▸ Directive: Reproduce every one of the entries below word for word, leaving the pictures out of your answer.
================================
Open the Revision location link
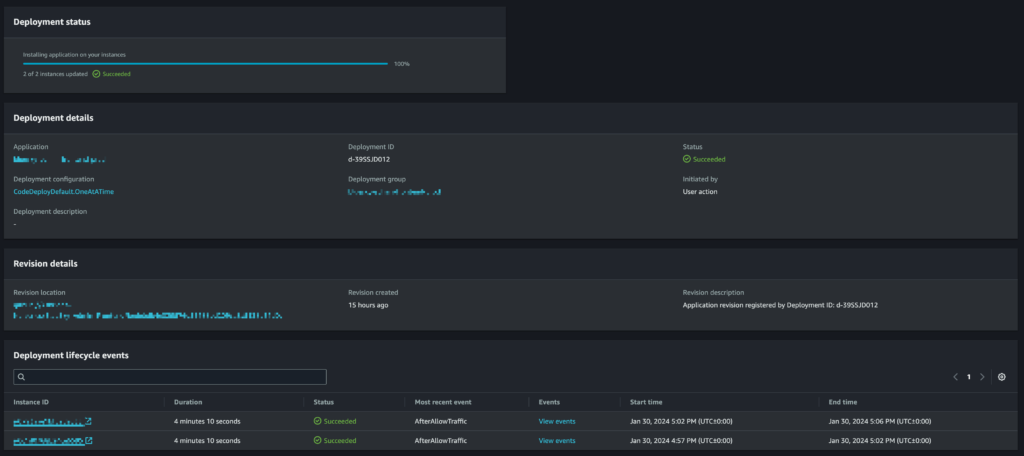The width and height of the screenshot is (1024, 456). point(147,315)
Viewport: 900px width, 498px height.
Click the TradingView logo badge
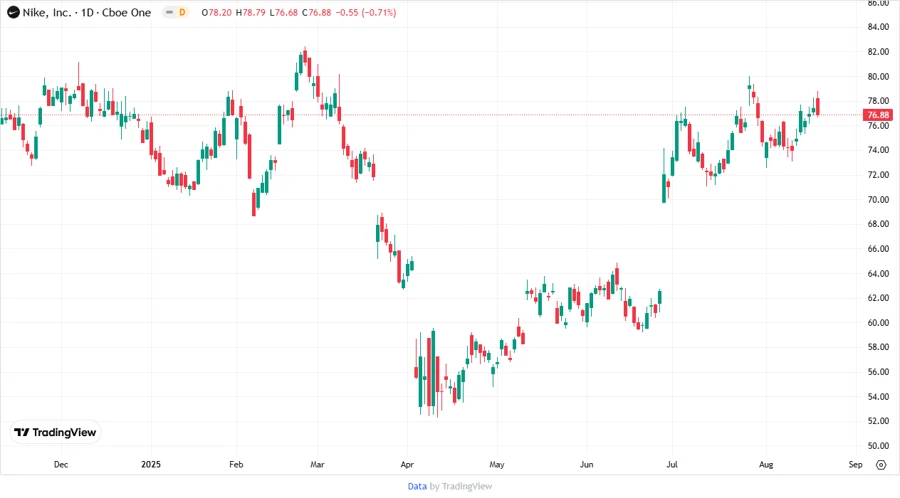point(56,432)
================================
▸ Written response:
Open the Revision location link
The width and height of the screenshot is (1024, 456). point(147,315)
Viewport: 900px width, 498px height.
Click the TradingView logo badge
point(56,432)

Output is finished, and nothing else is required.